*Passage shown*
● ● ● ●

Sunday, July 29, 2007

95% unloaded

We have almost the entire truck unloaded right now into various places- the attic, the guest room, and fully sixteen boxes of board games in the living room for easy access. The furniture is going into a basement tomorrow before we have to return the truck.

Mad kudos to my homies for helping schelp boxes over a few hours. Afterwards, we went swimming and threw small plastic beach balls at each other.

Lunch was a classic Roman Pizza duo: Buffalo Chicken Pizza and a pizza made with garlic sauce, not red sauce, topped with garlic and salami. I call it Garlic Love. Dinner was Dot's Diner: Cat got a B6 (pancakes, eggs over medium, and bacon) and I got an L2 with cheese (two mini Dot's burgers and delicious fries laced with addictiveness), don't be shy with the Tabasco.

● ● ● ●

*Records supplied*

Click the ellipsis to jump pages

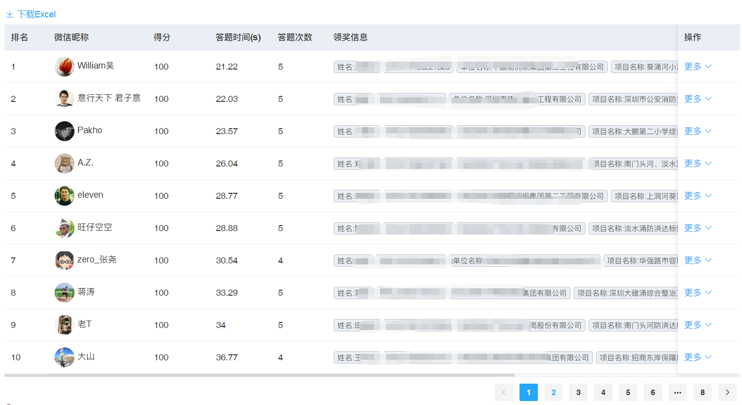(x=677, y=393)
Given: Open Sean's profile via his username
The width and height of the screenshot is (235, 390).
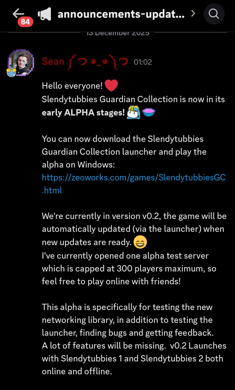Looking at the screenshot, I should 53,61.
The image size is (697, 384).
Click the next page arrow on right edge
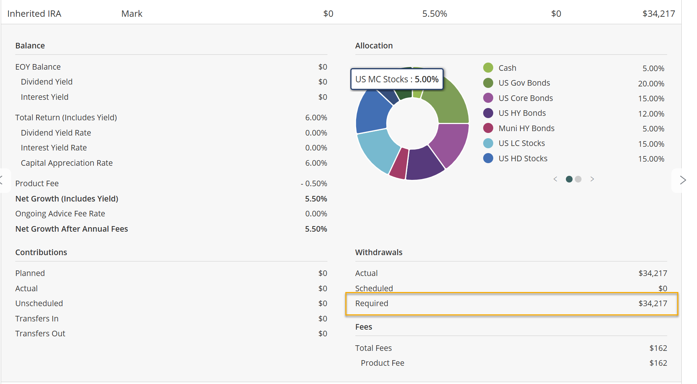[682, 180]
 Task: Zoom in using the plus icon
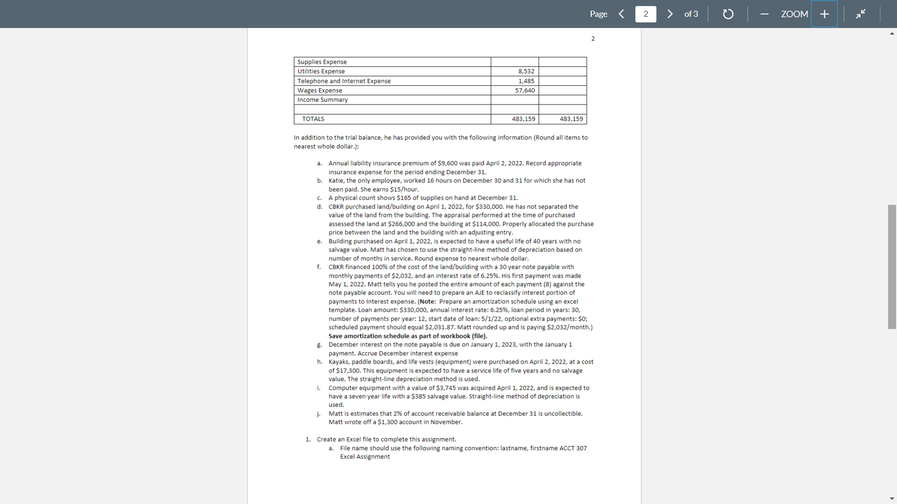point(825,14)
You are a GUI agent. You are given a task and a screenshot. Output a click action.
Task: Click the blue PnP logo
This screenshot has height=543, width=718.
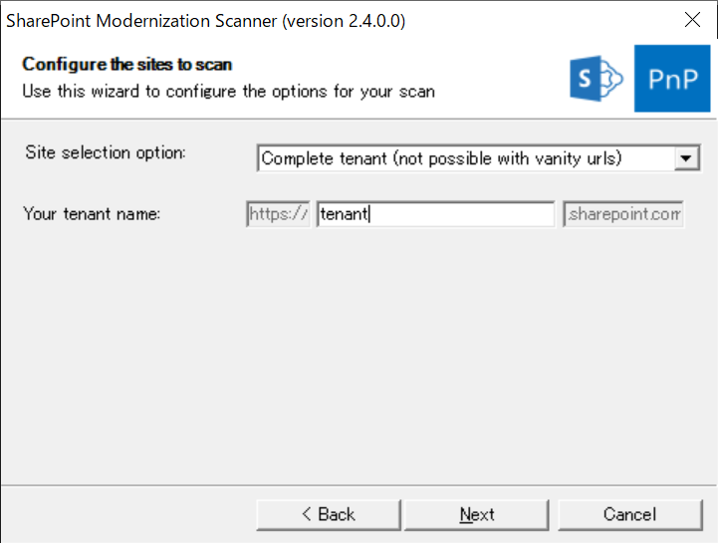click(672, 79)

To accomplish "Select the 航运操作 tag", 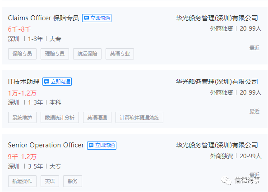I will coord(22,181).
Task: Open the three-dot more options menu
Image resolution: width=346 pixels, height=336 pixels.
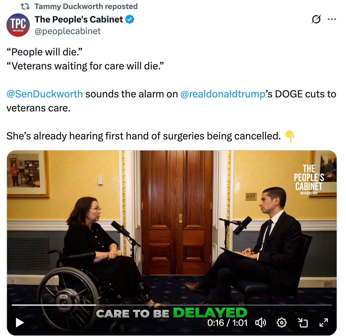Action: pos(332,19)
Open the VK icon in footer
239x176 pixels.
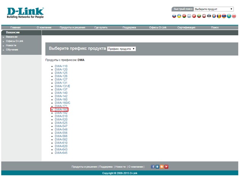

● ● ● ●

*Directives*
1. Summarize the post about unloading the truck in two sentences.
2. Express the rows from the line containing "Task: Zoom in using the plus icon" up to and including the line containing "click(672, 79)" as a Markdown table with the columns No. and Line. Omit blank lines and the pictures.

*Completed exercise*
1. Almost the entire truck has been unloaded into the attic, the guest room, and the living room, which now holds sixteen boxes of board games, and the furniture is going into a basement tomorrow before the truck must be returned. Friends helped carry boxes for a few hours before everyone went swimming, and the meals were two Roman Pizza pizzas for lunch and an order from Dot's Diner for dinner.

2.
| No. | Line |
|---|---|
| 1 |  Task: Zoom in using the plus icon |
| 2 | point(825,14) |
| 3 | You are a GUI agent. You are given a task and a screenshot. Output a click action. |
| 4 | Task: Click the blue PnP logo |
| 5 | This screenshot has height=543, width=718. |
| 6 | click(672, 79) |